In January, the Ballet Hispanico and the Stephen Gaynor School came before Board 7 for the first time to request permission for a disposition of their pending property at 146 West 90th Street. The board supported the measure to transfer ownership from the city’s Department of Housing Preservation and Development to the city’s Economic Development Corporation so that the E.D.C., in turn, could sell the property to the dance company and the school, which have entered into a joint venture-paid for by each institution’s capital campaign-to construct a 42,000-square-foot, 10-story building that will connect to the Ballet Hispanico’s current property on West 89th Street. The construction should begin this fall, and the building is slated to open in time for the school year in September 2005.

The new space will allow the growing dance company-which currently has 650 students and 13 professional dancers-to expand into the top three floors. And the Stephen Gaynor School, an independent nonprofit school for children from 5 to 13 years old with “learning differences,” will vacate its current West 74th Street location and occupy the lower seven floors of the new building. The move will allow the school to expand enrollment from 120 to 165 students and to begin a community reading program.

At the July 1 board meeting, representatives for the ballet and the school now sought Board 7’s approval to alter the zoning resolution that governs the site. Thanks to the expiration last year of a federal statute, called an Urban Renewal Plan, that governed the Upper West Side for over two decades, the two institutions have new leeway to release themselves from a restriction that limited the potential size of the building to 13,092 square feet. Their latest request to the board was to free the space from the jurisdiction of yet another building code, called the Large Scale Residential Development Plan, which had been added in the 1970’s to modify the now-expired U.R.P.

Following the board’s unanimous approval of the measure, Scott Gaynor, director of the school, told The Observer : “We’re grateful to Community Board 7 and New York City for giving us the opportunity to expand our services and address more children in the Upper West Side community.”

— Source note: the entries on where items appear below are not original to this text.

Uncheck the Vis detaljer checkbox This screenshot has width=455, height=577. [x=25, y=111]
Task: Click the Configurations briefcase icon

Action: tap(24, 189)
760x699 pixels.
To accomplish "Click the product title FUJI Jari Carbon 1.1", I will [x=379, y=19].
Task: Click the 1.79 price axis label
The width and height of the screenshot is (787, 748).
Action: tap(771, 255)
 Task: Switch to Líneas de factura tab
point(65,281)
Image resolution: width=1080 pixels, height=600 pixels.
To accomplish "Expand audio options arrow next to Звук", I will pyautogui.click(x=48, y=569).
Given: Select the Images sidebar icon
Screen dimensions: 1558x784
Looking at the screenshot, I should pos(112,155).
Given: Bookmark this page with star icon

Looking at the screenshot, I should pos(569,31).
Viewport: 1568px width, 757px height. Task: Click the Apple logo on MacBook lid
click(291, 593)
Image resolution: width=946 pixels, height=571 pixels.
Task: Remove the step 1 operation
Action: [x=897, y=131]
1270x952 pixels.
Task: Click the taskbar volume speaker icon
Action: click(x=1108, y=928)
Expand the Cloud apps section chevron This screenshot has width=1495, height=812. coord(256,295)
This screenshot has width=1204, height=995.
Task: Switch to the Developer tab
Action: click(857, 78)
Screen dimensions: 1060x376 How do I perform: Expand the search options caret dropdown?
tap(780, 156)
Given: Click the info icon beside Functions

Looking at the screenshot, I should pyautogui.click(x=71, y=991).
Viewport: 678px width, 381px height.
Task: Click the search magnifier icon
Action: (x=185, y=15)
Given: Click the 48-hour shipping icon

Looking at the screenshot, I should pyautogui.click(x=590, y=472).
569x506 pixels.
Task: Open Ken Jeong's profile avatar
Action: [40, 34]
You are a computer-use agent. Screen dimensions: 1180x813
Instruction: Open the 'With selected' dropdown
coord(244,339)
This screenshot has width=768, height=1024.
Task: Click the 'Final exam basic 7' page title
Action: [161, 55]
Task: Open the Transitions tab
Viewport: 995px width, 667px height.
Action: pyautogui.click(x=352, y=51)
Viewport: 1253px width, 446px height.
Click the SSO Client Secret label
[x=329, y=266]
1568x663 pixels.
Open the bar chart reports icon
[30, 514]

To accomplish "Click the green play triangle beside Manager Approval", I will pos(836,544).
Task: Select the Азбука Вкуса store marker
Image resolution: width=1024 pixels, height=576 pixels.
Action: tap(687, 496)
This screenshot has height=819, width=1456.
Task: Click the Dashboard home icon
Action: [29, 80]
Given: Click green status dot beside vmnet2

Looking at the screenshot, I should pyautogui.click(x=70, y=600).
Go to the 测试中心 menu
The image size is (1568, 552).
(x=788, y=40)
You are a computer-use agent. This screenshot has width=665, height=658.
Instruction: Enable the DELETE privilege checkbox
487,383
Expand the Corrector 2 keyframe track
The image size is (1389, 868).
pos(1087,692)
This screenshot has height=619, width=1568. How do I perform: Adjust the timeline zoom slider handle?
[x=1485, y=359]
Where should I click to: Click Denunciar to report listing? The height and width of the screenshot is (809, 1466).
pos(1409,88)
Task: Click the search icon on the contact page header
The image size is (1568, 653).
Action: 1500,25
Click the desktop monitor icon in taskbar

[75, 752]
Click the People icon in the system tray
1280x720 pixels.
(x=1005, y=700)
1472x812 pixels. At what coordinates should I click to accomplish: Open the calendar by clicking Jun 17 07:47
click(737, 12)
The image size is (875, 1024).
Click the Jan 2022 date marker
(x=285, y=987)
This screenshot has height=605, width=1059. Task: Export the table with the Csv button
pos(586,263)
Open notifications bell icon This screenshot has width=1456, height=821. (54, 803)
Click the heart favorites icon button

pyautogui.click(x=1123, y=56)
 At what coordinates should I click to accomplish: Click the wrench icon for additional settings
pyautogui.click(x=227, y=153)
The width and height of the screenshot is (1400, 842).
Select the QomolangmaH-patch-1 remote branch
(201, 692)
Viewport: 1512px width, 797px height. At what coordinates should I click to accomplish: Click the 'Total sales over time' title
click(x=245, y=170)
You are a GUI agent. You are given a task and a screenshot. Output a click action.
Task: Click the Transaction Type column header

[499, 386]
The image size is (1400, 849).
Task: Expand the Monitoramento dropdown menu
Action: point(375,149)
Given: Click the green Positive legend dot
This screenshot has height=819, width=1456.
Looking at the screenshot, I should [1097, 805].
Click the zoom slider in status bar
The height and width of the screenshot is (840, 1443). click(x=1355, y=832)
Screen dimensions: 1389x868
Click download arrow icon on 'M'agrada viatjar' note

The board’s decision will be sent to the office of Manhattan Borough President C. Virginia Fields for a period of 30 days, after which the matter will go before the City Planning Commission for a public hearing and a final vote.

Meanwhile, Board 7 members have what land-use committee co-chairwoman Hope Cohen described as “an exciting land-use training program” seminar to look forward to in September.

-Benjamin Ryan

July 24: Board 2, New York University Law School, 40 Washington Square Park South, Room 110, 6:30 p.m., 212-979-2272.